Acabo de terminar un encargo para un cliente: el logotipo de una cafetería. Son las 4:32 de la tarde. El taller empieza a las 6:30 y estoy a quince minutos del lugar, tiempo de sobra. Miro el logo por un momento y, entre más lo veo, menos me convence; algo queda flojo, algo no termina de cerrar, así que abro otro archivo porque todavía tengo tiempo y prefiero hacer una segunda versión, ponerlas juntas y ver cuál funciona mejor.

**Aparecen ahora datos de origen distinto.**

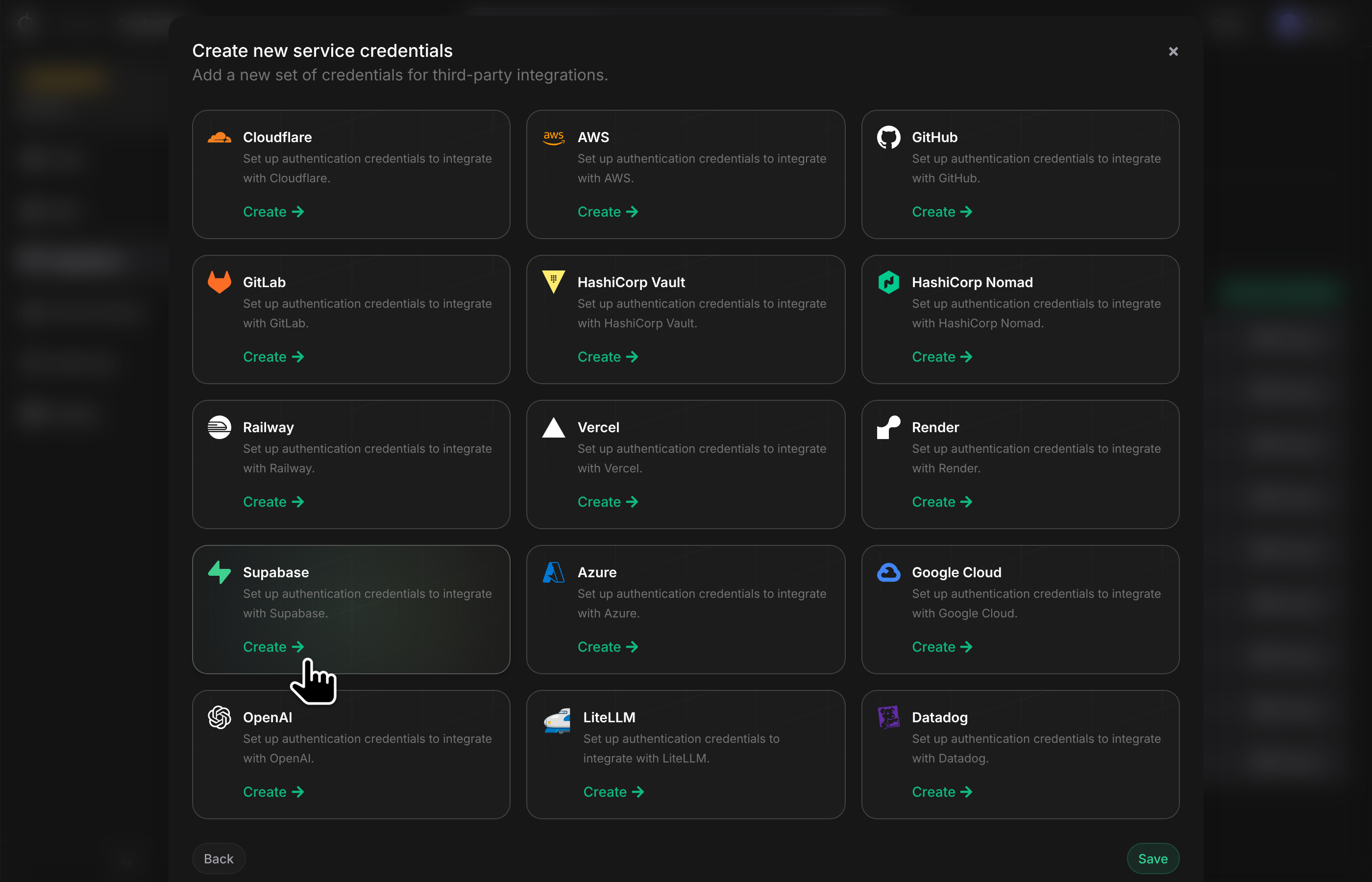Click Create link under LiteLLM
The height and width of the screenshot is (882, 1372).
tap(613, 791)
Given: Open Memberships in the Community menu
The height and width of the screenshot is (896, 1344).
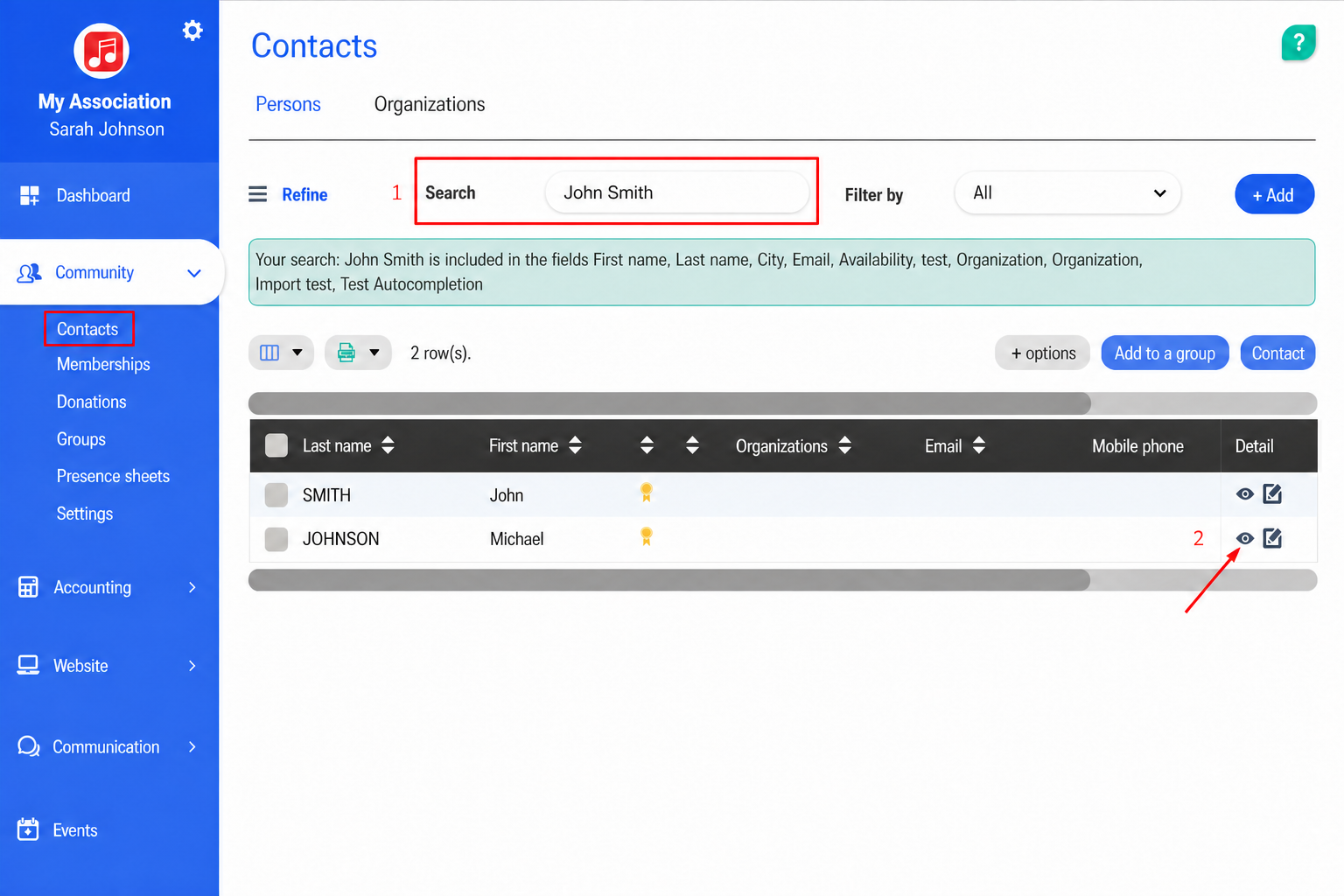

Empiezo la nueva versión casi con la misma idea, moviendo detalles pequeños, ajustes que quizá puedan darle un poco más de sentido. No sé exactamente qué estoy buscando; solo avanzo porque siento que podría quedar mejor si le doy otro empujón, como siempre que termino algo y queda esa impresión de que todavía falta un poco más.

Mientras dibujo, comparo las dos versiones en mi cabeza y ninguna termina de darme esa sensación de “ya quedó”. Si hiciera una tercera tal vez aparecería algo distinto, pero tampoco puedo quedarme aquí todo el día. Reviso el reloj para calcular cuánto más puedo estirar este intento: 6:05.

Guardo los archivos sin decidir nada y cierro la computadora. Camino hacia el carro con los dos logos mezclados en la cabeza, ninguno listo, ninguno bien. Entro, arranco, y las líneas siguen moviéndose como si pudiera corregirlas aún.

Doblo hacia la avenida: luces rojas, fila detenida. La hora me cae de golpe, tarde otra vez, siempre tarde, siempre estirando todo, siempre quedándome cuando ya estaba listo.

Reviso el celular un segundo: noticias, marcha, gente caminando porque ya no alcanza, todo subiendo, todo al revés. Y pienso en el gobierno, en lo inútil que es esperar algo de ellos, en cómo nunca van a resolver nada porque ni siquiera entienden lo que está pasando, ni viven lo que vive la gente, ni saben lo que cuesta llegar a fin de mes, ni escuchan nada, ni ven nada, ni les importa nada realmente. Y se siente tan claro, tan obvio, que si la gente no se organiza, nada cambia. Que somos los que terminamos sosteniendo todo. Que el país avanza porque la gente camina, no porque ellos gobiernen.

Pero que broma

¿Cómo voy a arreglar un país si ni siquiera puedo salir a tiempo?,

¿Cómo puedo pensar en organizar a otros si no puedo organizarme a mí?,

¿Cómo quiero mejorar todo lo de allá afuera si vuelvo a hacer lo mismo de siempre aquí adentro?,

¿Cómo puedo hablar de futuro si no pude cerrar un logo?...

El claxon detrás corta todo de golpe.

La fila avanza un poco y sigo quieto. Levanto la vista.

El atardecer cae directo sobre la avenida, un naranja largo que se mete entre los autos y enciende todo lo que toca: los cristales, los cofres, las sombras extendidas sobre el pavimento.

Y entre esa luz aparece un vendedor de mangos.

Camina entre los vehículos detenidos, moviéndose por los huecos como si fueran parte de su ruta de todos los días. La camisa azul sobresale entre el brillo, y las bolsas que carga parecen llevar el atardecer adentro; la fruta se enciende del mismo color que el cielo, como si la luz hubiera caído de lleno y se hubiera quedado atrapada ahí.

Avanza con calma entre los coches, ofreciendo una bolsa aquí, otra allá, cambiándolas de mano sin prisa. El tráfico lo mantiene rodeado de clientes posibles y cada minuto detenido parece jugar a su favor. En medio de este caos lento, su recorrido tiene sentido, como si la tarde hubiera armado el escenario perfecto para él.

El auto frente a mí avanza unos metros.

Lo sigo, todavía con esa imagen atrapada en la vista: el azul, el naranja, las bolsas brillando entre los carros.